- [PASSAGE]
+===+

As a further alternative, it is possible to select the substrate as a very thin film made of ceramic or glass ceramic and then to infiltrate the substrate with glass. In comparison to the two examples mentioned at the outset, the substrate in this case only needs to be sintered slightly, for which purpose the sintering temperature is lowered or the sintering time is shortened in comparison with “more compact” sintering, i.e. is only selected to be high enough for the particles of the ceramic to be fixed to one another and for many pores to remain, i.e. for a porous body to be produced. The porosity is in the region of between 30-70% by volume, preferably at least 50%. Then, a thin, at least 1 μm-thick and at most 200 μm-thick glass layer is applied directly and then heated to a temperature which corresponds at least to the melting point of the glass, preferably at most to the refining temperature of the glass, with the result that the glass becomes very fluid and, as a result of the capillary effect is drawn into the porous film, which represents the substrate. As a result, the actual substrate is formed. The glass is preferably a low-melting glass, preferably containing no or little lead, with a softening temperature of at most 500° C., as described in DE 10 2010 009 456.0, for example. The temperatures for the infiltration are in this case at least 400° C., preferably at least 500° C.
In this case, a glass excess can be applied to the film in a targeted manner in order that a thin glass layer remains on the surface of the film.
The phosphor then applied to the substrate is allowed to sink into the substrate, to be precise into the glass contained in the pores, at relatively low temperatures of at least 50° C., preferably at higher temperatures, i.e. at a temperature which at most corresponds to the hemisphere point of the glass. In the case of the glass known from DE 10 2010 009 456.0, this is a temperature of at most 350° C.
In the case of excess glass, in a first embodiment a thin glass layer into which the phosphor sinks remains on the surface of the film. In this case, the adhesion is substantially more robust than in the case of a laminate.
If, in a second embodiment, excess glass is not provided on the film surface, the phosphor sinks into the surface structure of the glass-ceramic mixture of the substrate.
The conversion element can be fixed on the chip either using an inorganic adhesive such as a low-melting glass or an inorganic sol gel or with organic adhesive such as silicone or else an organic sol gel. Likewise, it can be used as “remote phosphor”, i.e. at a distance from the chip.

+===+

- [PROVIDED MATERIAL]
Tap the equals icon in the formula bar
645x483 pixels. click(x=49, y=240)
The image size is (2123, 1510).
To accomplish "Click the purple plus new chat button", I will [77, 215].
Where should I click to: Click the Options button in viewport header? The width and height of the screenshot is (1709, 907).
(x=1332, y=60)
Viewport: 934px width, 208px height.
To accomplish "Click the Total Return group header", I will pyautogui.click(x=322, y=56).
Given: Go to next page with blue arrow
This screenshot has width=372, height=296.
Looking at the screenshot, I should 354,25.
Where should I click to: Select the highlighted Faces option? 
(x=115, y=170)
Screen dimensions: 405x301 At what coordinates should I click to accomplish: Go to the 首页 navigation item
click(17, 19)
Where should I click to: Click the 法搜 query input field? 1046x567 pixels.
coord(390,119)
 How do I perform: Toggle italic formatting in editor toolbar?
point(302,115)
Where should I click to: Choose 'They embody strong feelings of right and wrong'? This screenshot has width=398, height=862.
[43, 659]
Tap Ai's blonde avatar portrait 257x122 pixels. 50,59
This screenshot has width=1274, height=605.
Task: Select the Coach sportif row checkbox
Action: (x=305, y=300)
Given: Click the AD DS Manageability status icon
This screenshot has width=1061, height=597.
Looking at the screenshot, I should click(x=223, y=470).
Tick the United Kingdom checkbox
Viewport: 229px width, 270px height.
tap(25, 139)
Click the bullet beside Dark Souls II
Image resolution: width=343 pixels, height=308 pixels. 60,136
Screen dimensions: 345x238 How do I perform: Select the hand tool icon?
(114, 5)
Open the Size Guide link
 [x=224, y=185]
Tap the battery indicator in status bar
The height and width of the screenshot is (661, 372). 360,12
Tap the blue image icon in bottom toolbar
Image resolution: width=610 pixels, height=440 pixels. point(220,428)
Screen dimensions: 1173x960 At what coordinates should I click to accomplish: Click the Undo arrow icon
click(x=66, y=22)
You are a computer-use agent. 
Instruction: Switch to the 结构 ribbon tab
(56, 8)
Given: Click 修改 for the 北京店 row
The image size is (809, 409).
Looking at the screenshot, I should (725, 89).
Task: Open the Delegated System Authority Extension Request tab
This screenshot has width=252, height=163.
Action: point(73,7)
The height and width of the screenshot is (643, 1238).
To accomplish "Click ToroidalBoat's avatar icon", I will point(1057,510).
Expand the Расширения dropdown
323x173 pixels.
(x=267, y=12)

+===+

- [SHORT TASK] Reproduce, word for word, the portion of the glass-infiltrated substrate passage that starts at "If, in a second" and ends after "of the substrate.".

- [ANSWER IN FULL]
If, in a second embodiment, excess glass is not provided on the film surface, the phosphor sinks into the surface structure of the glass-ceramic mixture of the substrate.